Classifications of ML Methods
Here are a few ways commonly used to classify ML systems:
- supervision based
- incremental learning based
- generalisability
Supervision
In this classification, there are four main classes based on the amount or type of supervision
Supervised
- Data
- Labelled examples \large{({\bold x_i},y_i)_{i=1}^N}
- \large x_i is a feature vector(\large n-dimensional vector of numerical features \large x^d)
- represent objects numerically e.g. for an image, \large x^{(1)} could be the hue, and \large x^{(2)} could be the intensity
- useful for comparing objects e.g. euclidean distance
- granularity depends on the purpose
- \large y_i can take the form of a member of a set, real number, matrix, vector etc.
- Tasks
- Classification e.g. spam filter
- Predict numeric values based on predictors (features) e.g. house price given room numbers and areas
- Goal
- Train a model on a dataset to predict labels based on input feature vectors
- Methods
- Linear regression
- Logistic regression
- kNN
- SVM
- DT (& random forests)
- Neural networks
Unsupervised
- Data
- Unlabelled examples \large{({\bold x_i})_{i=1}^N}
- \large x_i is a feature vector
- Tasks
- Clustering - group data points with shared attributes to extrapolate a relationship e.g. molecular structure similarity
- Anomaly/Outlier detection - find outliers e.g. fraud-detection
- Rule learning
- Goal
- Clustering - transform feature vector \large \bold x into a useful value e.g. an id
- Dimensionality reduction - output feature vector should have fewer features than \large \bold x
- Anomaly/Outlier detection - output value quantifies the difference of \large \bold x from the data
- Methods
- Clustering
- Exclusive
- K-means
- Hierarchical
- Soft - more probabilistic
- GMM
- Expectation Maximisation
- Exclusive
- Association
- Apriori
- Eclat
- Dimensionality reduction
- PCA
- SVD
- LLE
- t-SNE
- Clustering
- Challenges
- Computation and time complexity of training
- Can be unclear as to basis for clustering
- Accuracy
Semi-Supervised
- Data usually partially labelled
- Combination of supervised and unsupervised
- Methods
- Deep Belief Networks (DBN) - based on stacked Restricted Boltzmann machines
Reinforcement
- Agent - learning system
- observes the environment - state
- makes decisions
- performs actions
- feedback loop - penalties or rewards - aims to maximise rewards
- Learns a policy - a function that takes the state as an input feature vector and outputs an action that leads to the highest expected average reward
Incremental
Split into batch (non-incremental) and online
Batch Learning
- Offline - unable to learn incrementally from a data stream (usually due to complexity)

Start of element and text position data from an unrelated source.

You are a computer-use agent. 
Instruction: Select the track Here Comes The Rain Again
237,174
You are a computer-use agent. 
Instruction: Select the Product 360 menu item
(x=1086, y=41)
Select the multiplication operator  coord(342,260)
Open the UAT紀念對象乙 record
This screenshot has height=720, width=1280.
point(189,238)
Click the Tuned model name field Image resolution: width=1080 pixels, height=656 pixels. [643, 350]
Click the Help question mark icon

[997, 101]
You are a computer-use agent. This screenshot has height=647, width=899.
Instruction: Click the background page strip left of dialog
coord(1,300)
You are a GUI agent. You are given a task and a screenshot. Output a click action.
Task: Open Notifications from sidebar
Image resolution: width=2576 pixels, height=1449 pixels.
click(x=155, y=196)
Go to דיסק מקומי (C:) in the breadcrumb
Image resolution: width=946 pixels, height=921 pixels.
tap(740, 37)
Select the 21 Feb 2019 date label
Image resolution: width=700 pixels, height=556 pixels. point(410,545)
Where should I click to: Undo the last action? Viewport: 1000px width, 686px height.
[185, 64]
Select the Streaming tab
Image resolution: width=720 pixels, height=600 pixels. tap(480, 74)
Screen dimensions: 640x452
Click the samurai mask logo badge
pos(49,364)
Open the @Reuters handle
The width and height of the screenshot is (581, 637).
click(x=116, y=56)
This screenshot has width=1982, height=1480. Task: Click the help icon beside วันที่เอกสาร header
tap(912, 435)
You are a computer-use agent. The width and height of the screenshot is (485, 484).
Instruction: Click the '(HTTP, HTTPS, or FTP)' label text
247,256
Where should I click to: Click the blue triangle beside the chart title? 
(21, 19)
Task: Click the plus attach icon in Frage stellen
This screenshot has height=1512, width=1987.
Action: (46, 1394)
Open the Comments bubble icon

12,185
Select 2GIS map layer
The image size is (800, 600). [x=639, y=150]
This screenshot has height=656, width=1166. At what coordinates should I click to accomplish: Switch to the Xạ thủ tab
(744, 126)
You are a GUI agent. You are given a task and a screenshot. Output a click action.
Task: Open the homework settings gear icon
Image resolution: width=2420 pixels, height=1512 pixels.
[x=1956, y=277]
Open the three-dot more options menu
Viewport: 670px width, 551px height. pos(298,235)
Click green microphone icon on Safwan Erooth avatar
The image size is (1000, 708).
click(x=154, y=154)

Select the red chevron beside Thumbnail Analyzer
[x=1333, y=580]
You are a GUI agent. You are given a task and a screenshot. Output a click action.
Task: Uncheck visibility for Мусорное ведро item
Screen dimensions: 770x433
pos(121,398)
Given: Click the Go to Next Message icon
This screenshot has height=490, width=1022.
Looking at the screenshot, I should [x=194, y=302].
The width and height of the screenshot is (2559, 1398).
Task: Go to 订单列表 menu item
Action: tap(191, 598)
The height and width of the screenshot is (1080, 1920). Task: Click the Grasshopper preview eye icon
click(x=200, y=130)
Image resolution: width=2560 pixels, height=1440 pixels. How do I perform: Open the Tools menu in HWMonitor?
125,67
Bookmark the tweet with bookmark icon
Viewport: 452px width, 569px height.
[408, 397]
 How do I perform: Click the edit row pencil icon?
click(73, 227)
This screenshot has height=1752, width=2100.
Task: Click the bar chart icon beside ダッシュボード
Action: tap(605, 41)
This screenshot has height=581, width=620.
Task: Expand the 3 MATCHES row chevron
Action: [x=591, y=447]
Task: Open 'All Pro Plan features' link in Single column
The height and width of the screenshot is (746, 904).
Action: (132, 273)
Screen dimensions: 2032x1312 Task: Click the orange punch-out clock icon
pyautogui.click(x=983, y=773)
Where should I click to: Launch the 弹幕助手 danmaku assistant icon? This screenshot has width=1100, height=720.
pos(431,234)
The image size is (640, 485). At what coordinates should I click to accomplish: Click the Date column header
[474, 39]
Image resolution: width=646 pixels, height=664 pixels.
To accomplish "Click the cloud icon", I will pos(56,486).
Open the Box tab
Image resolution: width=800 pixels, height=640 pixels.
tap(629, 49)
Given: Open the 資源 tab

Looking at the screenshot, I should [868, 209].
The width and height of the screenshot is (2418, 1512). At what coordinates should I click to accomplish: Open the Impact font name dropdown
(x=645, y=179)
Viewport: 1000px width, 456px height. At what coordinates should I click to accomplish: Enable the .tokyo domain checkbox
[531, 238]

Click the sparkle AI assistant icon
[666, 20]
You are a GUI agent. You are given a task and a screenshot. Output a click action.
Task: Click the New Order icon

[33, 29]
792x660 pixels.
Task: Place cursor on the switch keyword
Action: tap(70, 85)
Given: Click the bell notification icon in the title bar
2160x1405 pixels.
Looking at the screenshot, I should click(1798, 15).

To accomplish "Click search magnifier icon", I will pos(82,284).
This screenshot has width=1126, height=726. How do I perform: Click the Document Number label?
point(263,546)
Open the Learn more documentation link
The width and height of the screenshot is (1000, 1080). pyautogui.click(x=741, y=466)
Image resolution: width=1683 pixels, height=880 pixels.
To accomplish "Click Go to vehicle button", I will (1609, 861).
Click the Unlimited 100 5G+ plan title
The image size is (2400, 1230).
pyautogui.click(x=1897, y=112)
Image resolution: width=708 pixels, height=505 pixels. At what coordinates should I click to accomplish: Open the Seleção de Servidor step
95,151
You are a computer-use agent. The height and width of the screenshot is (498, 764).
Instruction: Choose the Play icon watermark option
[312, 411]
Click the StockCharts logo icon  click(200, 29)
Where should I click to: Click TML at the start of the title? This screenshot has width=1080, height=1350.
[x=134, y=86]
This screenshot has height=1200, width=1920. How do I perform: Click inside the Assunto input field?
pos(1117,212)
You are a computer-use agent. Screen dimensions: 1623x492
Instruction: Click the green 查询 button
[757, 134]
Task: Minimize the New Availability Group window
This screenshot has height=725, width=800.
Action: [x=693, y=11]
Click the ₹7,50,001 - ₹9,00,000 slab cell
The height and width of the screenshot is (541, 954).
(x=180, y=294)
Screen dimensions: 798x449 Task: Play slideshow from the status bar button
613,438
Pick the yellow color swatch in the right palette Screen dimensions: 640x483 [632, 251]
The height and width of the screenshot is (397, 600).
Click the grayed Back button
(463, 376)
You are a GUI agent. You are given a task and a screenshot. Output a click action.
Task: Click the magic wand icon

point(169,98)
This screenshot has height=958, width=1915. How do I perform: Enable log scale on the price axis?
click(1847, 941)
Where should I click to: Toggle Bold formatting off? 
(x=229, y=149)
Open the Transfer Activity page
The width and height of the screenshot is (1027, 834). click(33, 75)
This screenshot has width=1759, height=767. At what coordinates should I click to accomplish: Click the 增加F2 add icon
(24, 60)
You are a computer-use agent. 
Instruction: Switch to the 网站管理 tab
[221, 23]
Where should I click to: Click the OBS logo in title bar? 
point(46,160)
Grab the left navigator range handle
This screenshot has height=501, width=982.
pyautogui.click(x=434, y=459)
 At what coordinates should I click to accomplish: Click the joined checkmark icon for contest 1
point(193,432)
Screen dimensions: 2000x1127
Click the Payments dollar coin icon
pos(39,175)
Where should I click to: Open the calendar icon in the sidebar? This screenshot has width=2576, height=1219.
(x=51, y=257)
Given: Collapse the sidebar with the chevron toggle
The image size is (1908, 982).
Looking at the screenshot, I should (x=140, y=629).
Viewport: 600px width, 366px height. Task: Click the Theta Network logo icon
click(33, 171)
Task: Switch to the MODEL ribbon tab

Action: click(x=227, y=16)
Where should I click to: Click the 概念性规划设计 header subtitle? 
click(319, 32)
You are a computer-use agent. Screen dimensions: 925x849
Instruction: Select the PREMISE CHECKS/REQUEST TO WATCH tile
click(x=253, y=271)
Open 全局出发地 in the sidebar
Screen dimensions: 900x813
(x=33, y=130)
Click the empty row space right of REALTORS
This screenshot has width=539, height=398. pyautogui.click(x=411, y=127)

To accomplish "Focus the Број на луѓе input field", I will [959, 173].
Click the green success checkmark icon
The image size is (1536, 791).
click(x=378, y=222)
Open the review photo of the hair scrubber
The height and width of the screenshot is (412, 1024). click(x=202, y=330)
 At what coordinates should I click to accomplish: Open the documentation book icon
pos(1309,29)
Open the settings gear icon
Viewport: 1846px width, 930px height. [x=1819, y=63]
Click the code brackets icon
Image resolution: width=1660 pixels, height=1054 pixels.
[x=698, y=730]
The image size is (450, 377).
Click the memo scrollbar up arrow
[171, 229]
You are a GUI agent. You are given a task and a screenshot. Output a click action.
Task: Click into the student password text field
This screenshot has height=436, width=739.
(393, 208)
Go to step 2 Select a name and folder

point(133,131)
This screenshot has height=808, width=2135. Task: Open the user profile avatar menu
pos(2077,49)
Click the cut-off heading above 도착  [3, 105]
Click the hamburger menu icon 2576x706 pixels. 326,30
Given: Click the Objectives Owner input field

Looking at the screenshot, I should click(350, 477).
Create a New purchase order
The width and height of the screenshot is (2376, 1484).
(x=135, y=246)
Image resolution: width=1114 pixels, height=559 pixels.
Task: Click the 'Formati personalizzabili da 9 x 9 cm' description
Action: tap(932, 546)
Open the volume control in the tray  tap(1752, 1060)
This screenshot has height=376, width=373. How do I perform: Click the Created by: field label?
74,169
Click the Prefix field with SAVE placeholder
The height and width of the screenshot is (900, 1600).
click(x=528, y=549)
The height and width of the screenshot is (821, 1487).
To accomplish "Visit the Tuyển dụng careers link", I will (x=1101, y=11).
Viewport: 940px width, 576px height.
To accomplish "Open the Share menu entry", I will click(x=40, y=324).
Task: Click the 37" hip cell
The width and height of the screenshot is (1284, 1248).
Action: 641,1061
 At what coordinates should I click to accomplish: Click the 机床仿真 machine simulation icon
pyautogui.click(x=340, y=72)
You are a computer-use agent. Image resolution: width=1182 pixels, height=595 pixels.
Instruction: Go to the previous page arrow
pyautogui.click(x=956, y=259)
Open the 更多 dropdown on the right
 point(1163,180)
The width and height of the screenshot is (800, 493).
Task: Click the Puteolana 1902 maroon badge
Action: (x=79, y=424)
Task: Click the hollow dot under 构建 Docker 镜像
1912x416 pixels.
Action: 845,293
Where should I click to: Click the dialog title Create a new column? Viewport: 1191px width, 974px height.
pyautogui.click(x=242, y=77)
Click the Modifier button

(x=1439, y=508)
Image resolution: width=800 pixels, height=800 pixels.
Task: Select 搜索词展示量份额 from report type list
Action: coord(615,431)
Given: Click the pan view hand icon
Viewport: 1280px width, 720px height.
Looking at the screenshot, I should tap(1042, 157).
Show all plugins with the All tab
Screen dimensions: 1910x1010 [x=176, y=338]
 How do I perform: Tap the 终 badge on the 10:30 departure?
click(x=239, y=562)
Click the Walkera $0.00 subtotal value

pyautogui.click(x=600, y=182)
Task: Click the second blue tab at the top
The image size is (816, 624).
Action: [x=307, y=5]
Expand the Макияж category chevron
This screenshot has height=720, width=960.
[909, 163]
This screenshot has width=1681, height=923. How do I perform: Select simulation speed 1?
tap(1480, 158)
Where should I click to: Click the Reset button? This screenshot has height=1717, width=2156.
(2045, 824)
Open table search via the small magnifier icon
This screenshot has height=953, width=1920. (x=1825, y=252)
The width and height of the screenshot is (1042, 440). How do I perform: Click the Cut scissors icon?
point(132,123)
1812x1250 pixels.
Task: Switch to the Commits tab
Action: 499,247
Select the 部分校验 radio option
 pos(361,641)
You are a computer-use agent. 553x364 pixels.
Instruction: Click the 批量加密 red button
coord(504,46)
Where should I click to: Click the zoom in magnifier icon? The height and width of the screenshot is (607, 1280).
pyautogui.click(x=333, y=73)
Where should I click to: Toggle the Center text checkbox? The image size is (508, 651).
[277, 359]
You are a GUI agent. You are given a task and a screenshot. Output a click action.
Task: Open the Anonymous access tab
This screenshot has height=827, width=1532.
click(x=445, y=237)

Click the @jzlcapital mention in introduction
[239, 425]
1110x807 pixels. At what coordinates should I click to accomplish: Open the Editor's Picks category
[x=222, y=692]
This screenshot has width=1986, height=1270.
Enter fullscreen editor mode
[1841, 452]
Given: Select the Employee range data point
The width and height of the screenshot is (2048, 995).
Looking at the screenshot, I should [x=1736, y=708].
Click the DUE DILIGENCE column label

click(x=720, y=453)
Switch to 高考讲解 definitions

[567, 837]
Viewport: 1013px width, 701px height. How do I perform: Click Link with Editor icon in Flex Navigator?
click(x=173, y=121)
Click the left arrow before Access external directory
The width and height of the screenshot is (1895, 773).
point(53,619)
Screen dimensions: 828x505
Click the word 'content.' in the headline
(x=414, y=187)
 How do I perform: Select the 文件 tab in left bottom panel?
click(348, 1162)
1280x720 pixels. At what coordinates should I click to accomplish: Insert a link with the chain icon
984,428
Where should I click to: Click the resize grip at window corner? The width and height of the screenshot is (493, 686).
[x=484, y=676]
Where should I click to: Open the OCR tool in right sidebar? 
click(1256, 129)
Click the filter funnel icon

- System trained first then applied, without learning further unless it is taken offline and retrained
- Can be automated e.g. weekly
- High computational requirements
Online learning
- Training using small sequential chunks of data - streamed
- Does not require storage of previous data
- Learning steps are of low complexity therefore can be performed on mobile systems
- Can also be used to process extremely large datasets as a stream
- Learning rate
- if high, will forget old data faster, sensitive to noise
- if low, inertia will be high, slower to learn, less sensitive to noise or outliers
- Corrupted or errors in the stream can affect the performance in real-time
- pair with anomaly detection
Generalisability
Can also categorise based on models of generalisation
Instance based learning
- Learn from prior examples, then generalise to new data using a measure of similarity
Model based learning
- Build or select a model from prior examples
- Define a fitness function or cost function
- Minimise cost or maximise fitness, depending on the chosen model
- Train the model on the training data to optimise parameters for a reasonable fit
- Make predictions
References
- Burkov, A. (2019) The Hundred-Page Machine Learning Book.
- Geron, A. (2017) Hands-On Machine Learning with Scikit-Learn & TensorFlow : concepts, tools, and techniques to build intelligent systems.